----- SOURCE EXCERPT

You are an up-and-coming young DJ, ready to take over the scene by persuading the crowd of your mad skills; one festival at a time. Hopefully, as you progress, each one being bigger and better. You’re climbing up the career ladder, starting as an opening act in the early morning all the way to headliner on the mainstage. It’s up to you to lay down some sick beats by mixing up elements from well-known hits and make the crowd go wild. 

Graphics

If you are a frequent music festival goer, you will definitely recognize the lively ambiance and flashy colors you are used to. The game perfectly portrays the vibe as if you’re actually there. FUSER can give you that little bit of socially-distancing comfort of being at a festival safely.

The motion designs and the character design, however, can use a bit of work. The textures can get somewhat patchy and the overall motions can feel unnatural at times. The gravity effect is too heavily put on, making the hair and clothing wave too freely, making it glitch through other elements of the character; e.g. hand through shirt, hair through headphones, etc. This stands out the most in character customization (which is somewhat limited in terms of items and clothing).

Sound

For a music-based game, the sound must be astounding. We can safely say that FUSER delivers quite nicely in that aspect. As a renowned DJ, you’ll be mashing up top hits from different genres from different eras together, creating a killer mix, pleasing the crowd, and setting the roof on fire. Most of the songs in the game you will definitely know. In FUSER, you’ll probably find yourself turning tables with old classics such as Salt-N-Peppa’s Push It or Madonna’s Material Girl, and brand-new hit singles such as Dua Lipa’s Don’t Start Now and Lizzo’s Good As Hell. It sounds odd to be combining Hard Rock with Dance or Pop, but with FUSER, it just seems to mesh perfectly.

Gameplay

Like its predecessors, Rock Band and Dance Central, FUSER is a casual music/rhythm-based simulation game where you pretend to be an aspiring DJ, and this experience is developed by Harmonix Music Systems and published by NCSOFT. You will have to hype up the audience at a digital music festival with your bomb tracks, that you, yourself, mash up by choosing specific elements from songs from your crate.

----------

» TASK DETAILS
Reproduce word for word the portion of the game review between "If you are a" and "a festival safely.", inclusive.

----- EXTRACTED INFORMATION

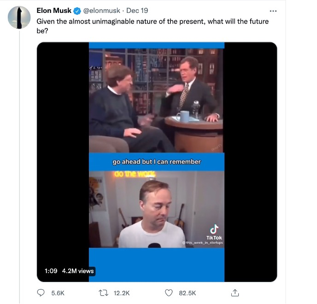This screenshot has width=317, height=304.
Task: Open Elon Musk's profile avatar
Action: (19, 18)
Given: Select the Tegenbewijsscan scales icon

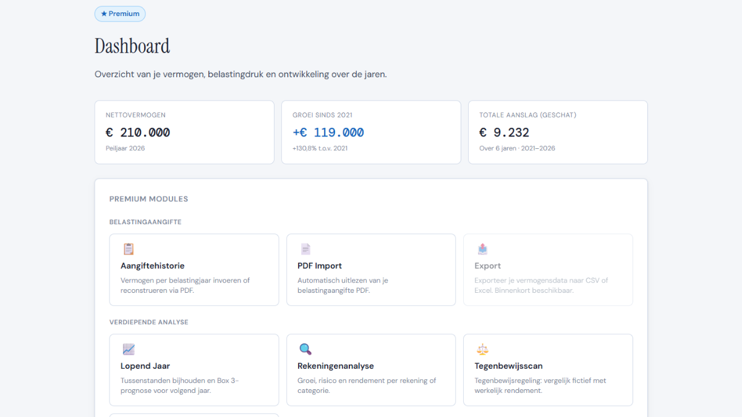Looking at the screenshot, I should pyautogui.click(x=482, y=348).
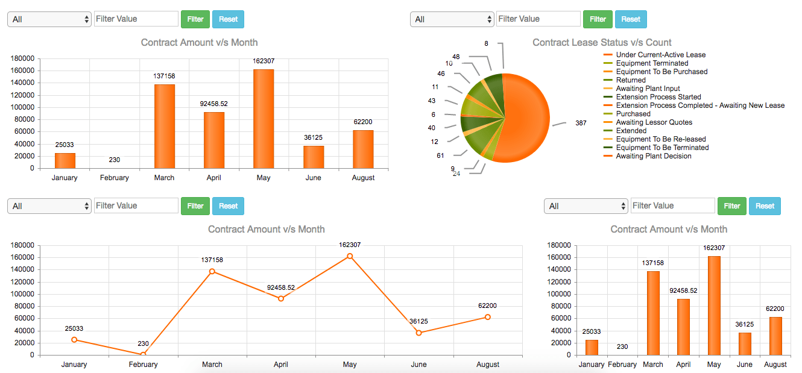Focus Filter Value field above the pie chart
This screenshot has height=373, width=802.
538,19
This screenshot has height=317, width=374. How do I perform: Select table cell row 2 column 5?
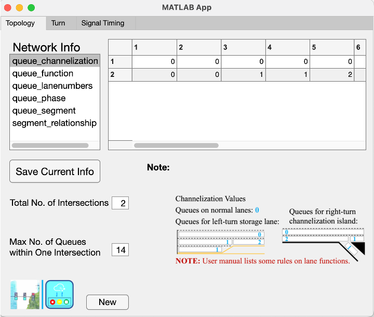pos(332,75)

----------
----- EXTRACTED INFORMATION

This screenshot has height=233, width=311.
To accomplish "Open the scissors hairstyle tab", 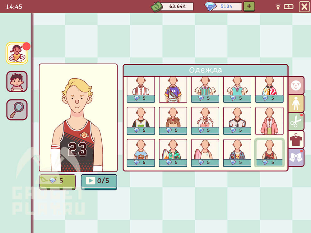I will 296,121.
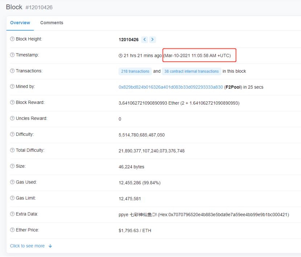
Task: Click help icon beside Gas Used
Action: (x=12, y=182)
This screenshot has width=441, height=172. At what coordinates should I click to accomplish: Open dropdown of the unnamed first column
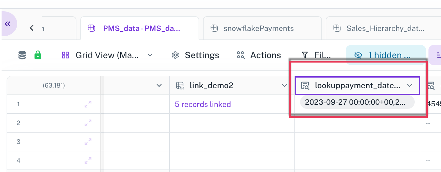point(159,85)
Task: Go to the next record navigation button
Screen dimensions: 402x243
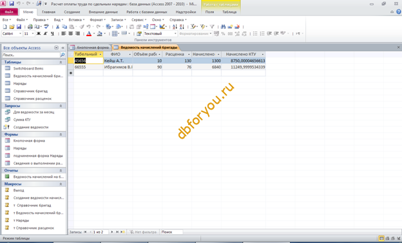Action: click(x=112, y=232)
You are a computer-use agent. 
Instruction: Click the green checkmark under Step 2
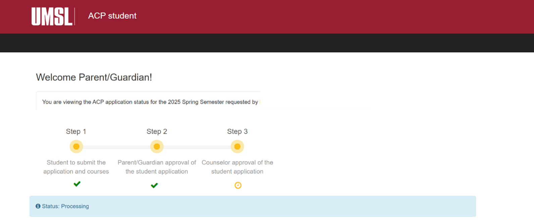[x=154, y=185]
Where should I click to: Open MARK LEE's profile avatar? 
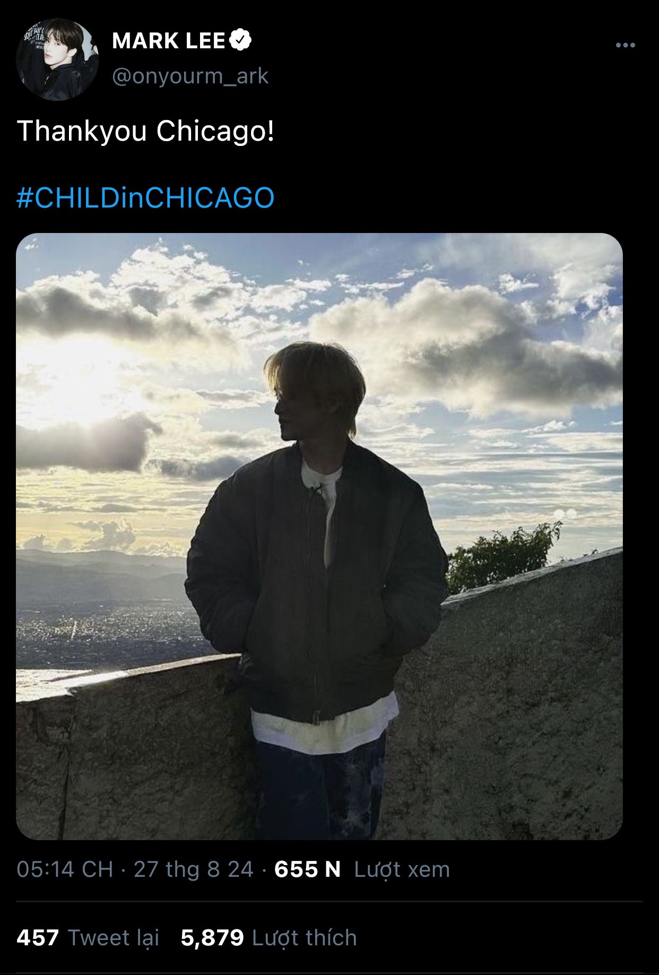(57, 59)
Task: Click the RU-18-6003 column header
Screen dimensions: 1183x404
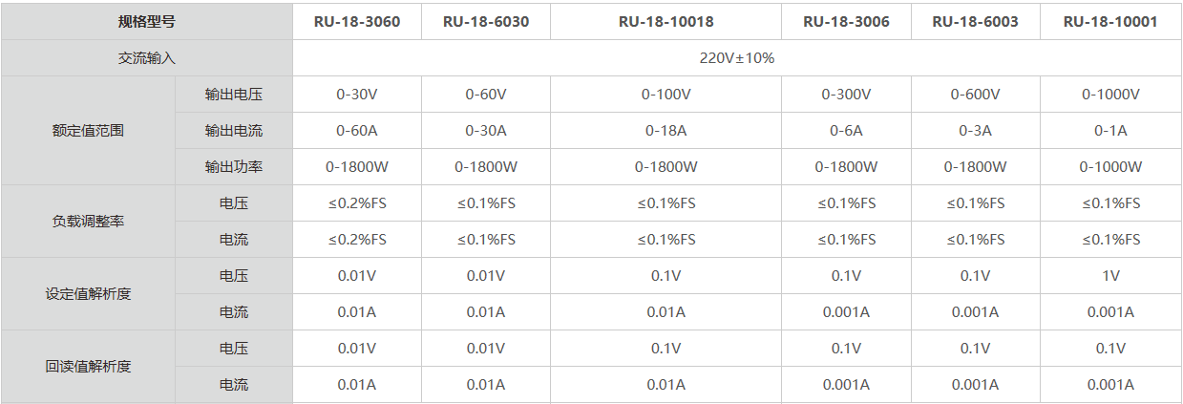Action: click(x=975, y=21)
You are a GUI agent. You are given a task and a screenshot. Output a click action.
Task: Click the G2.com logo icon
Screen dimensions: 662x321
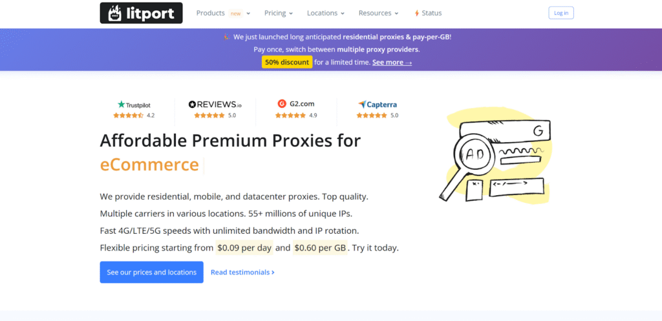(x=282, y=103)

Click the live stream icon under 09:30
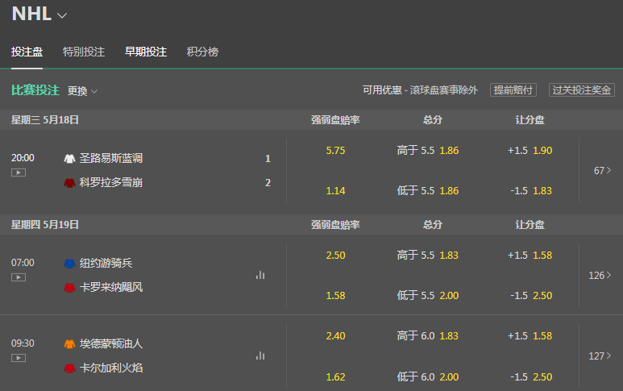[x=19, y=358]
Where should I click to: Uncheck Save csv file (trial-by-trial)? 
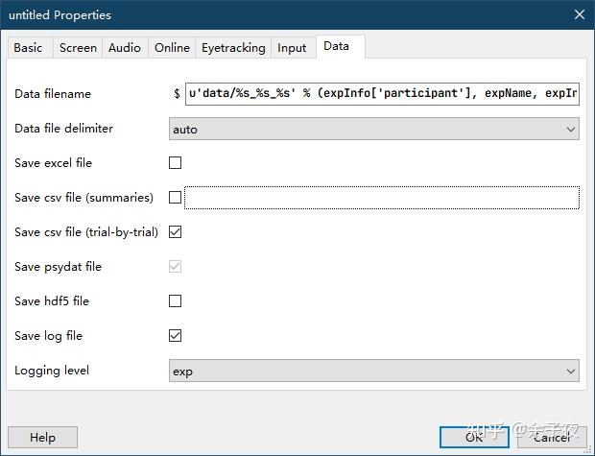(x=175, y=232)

----------
----- EXTRACTED INFORMATION

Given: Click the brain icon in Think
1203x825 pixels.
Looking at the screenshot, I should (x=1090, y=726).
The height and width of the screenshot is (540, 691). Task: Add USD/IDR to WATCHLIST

----------

» RESULT FOR THIS EXERCISE
If you are a frequent music festival goer, you will definitely recognize the lively ambiance and flashy colors you are used to. The game perfectly portrays the vibe as if you’re actually there. FUSER can give you that little bit of socially-distancing comfort of being at a festival safely.